As a rule, politicians don’t publicly discourage Americans from signing up for military service, which made it all the more surprising when Huckabee did it anyway.

Almost exactly seven years later, Newsweek noted another Republican saying something similar.

Georgia congresswoman Marjorie Taylor Greene has said joining the military is like “throwing your life away” due to President Joe Biden’s foreign policies. Speaking to former Fox News host Lou Dobbs’ podcast on April 9, Greene listed other reasons why people should not join the military, including the vaccine mandate and “woke” training.

When the host asked who “in his or her right mind” would enlist in the U.S. military, the right-wing congresswoman said, “Not my son and I know a lot of young people don’t want to have anything to do with that. It’s like throwing your life away.”

The Republican added, “Not to mention how they’ve been forced to take the vaccine and the ones that didn’t want to take it have been discharged. Who wants to be treated that way?” (Remember, depending on where servicemembers may be deployed, American troops were already required to receive up to 17 different vaccinations before Covid. This wasn’t considered controversial.)

For good measure, Greene, in a possible nod to adherents of the QAnon delusion, went on to say that she believes servicemen and women have to undergo training in “this ridiculous ideology of the sick and satanic left.”

NBC News’ Sahil Kapur noted this morning that it’s difficult to “imagine the reaction if a member of Congress said this about the military” in the recent past. He added that it “seems doubtful they’d remain a House Republican in good standing with the caucus.”

I think that’s right. And yet, here we are.

But just as notable is the degree to which the Georgia lawmaker’s bizarre rhetoric fits into a larger pattern. Earlier this year, for example, Republican Sen. Tom Cotton of Arkansas complained that the U.S. military is overly interested in addressing structural racism and climate change.

A week earlier, Republican Sen. Rick Scott of Florida said, “[O]ur military has become the woke military, not the lethal military.” A few months before that, House Minority Leader Kevin McCarthy added, “[O]ur military is focused on woke-ism instead of defeating and winning war.”
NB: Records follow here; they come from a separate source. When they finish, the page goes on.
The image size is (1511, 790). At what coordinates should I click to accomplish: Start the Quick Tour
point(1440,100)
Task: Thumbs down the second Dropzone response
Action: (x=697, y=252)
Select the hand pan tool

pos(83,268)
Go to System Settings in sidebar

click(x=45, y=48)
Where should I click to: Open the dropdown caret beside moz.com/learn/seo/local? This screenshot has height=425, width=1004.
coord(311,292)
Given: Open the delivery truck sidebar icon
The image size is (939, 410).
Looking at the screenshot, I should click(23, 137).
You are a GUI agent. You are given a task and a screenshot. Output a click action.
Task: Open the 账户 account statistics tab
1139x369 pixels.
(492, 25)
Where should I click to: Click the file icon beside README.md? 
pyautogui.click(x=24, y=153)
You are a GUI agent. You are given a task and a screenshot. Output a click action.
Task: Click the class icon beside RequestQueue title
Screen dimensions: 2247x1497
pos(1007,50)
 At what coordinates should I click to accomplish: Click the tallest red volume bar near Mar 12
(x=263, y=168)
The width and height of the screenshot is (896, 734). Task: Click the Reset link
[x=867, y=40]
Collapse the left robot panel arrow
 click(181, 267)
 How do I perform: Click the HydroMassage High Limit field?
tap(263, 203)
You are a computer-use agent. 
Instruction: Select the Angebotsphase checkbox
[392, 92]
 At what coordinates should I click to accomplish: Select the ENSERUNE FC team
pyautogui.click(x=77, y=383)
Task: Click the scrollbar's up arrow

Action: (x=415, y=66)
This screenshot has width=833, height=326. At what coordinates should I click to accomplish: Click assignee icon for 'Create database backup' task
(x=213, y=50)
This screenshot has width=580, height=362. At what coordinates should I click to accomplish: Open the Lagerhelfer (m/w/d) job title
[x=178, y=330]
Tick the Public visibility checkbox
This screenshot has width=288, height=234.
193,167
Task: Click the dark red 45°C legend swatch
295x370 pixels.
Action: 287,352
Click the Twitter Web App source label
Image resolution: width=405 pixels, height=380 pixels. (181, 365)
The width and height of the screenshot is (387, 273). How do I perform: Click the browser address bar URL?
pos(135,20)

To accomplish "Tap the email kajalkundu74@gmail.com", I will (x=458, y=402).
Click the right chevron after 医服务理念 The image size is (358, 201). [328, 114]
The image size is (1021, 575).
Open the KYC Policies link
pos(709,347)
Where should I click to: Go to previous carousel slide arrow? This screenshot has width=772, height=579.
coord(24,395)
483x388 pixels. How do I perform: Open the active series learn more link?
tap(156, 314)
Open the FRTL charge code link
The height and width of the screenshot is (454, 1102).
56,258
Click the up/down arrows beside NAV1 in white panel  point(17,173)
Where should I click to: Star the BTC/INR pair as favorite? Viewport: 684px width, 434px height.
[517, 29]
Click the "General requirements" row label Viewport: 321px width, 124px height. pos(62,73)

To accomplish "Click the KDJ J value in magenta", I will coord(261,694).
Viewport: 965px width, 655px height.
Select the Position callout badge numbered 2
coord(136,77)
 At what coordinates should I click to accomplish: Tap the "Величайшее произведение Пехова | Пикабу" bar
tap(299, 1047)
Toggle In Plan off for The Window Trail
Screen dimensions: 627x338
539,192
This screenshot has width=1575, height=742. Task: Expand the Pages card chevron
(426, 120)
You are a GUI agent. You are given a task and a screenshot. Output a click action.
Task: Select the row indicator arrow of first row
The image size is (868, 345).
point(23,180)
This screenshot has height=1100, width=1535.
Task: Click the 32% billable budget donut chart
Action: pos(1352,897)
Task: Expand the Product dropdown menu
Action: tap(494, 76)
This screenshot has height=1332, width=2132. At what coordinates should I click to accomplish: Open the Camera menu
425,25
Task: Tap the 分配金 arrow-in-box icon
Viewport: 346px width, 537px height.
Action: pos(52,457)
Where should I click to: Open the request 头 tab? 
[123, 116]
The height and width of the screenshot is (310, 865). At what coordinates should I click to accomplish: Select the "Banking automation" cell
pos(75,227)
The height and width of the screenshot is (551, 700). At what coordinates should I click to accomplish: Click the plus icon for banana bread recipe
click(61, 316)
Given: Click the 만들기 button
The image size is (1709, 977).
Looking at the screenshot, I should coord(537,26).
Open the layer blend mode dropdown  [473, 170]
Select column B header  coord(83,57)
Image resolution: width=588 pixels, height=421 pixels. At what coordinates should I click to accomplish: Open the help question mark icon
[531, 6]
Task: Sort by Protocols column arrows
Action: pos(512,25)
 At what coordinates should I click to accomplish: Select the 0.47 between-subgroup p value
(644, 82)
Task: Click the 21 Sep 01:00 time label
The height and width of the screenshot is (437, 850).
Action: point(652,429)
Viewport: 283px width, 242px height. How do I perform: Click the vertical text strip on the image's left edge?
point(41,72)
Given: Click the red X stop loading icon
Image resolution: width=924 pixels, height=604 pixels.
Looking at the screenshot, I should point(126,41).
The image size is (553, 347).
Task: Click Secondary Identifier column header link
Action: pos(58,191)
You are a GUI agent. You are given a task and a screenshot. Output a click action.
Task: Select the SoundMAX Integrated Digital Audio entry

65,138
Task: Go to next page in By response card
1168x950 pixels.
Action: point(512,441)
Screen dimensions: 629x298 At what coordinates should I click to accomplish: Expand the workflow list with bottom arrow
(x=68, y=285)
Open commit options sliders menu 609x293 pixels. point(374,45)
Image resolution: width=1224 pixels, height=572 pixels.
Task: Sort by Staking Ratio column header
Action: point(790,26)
Nearly a year ago, Republican Sen. Ted Cruz promoted a Russian military video via social media, adding, “Perhaps a woke, emasculated military is not the best idea.” The same day, the Texan added that Democrats and journalists intend to turn American troops “into pansies.”

All the while, several GOP senators, including Missouri Sen. Josh Hawley, have abused Senate rules to block Defense Department nominees, even in the midst of an international security crisis.

Circling back to our coverage from January, part of what makes the Republicans' antics so notable is the degree to which they break with traditional political norms. Politicians in the United States are certainly allowed to criticize the military, its leaders, and/or rank-and-file troops — it’s a free country — but few do so. There’s no great mystery as to why: American politicians who disparage their own country’s military risk facing questions about their patriotism.

Discouraging Americans from enlisting in the military is even more dramatic.

There was some polling in 2020 showing troops’ votes shifting a bit in Democrats’ direction. I don’t imagine Republicans’ recent rhetoric will help reverse the trend.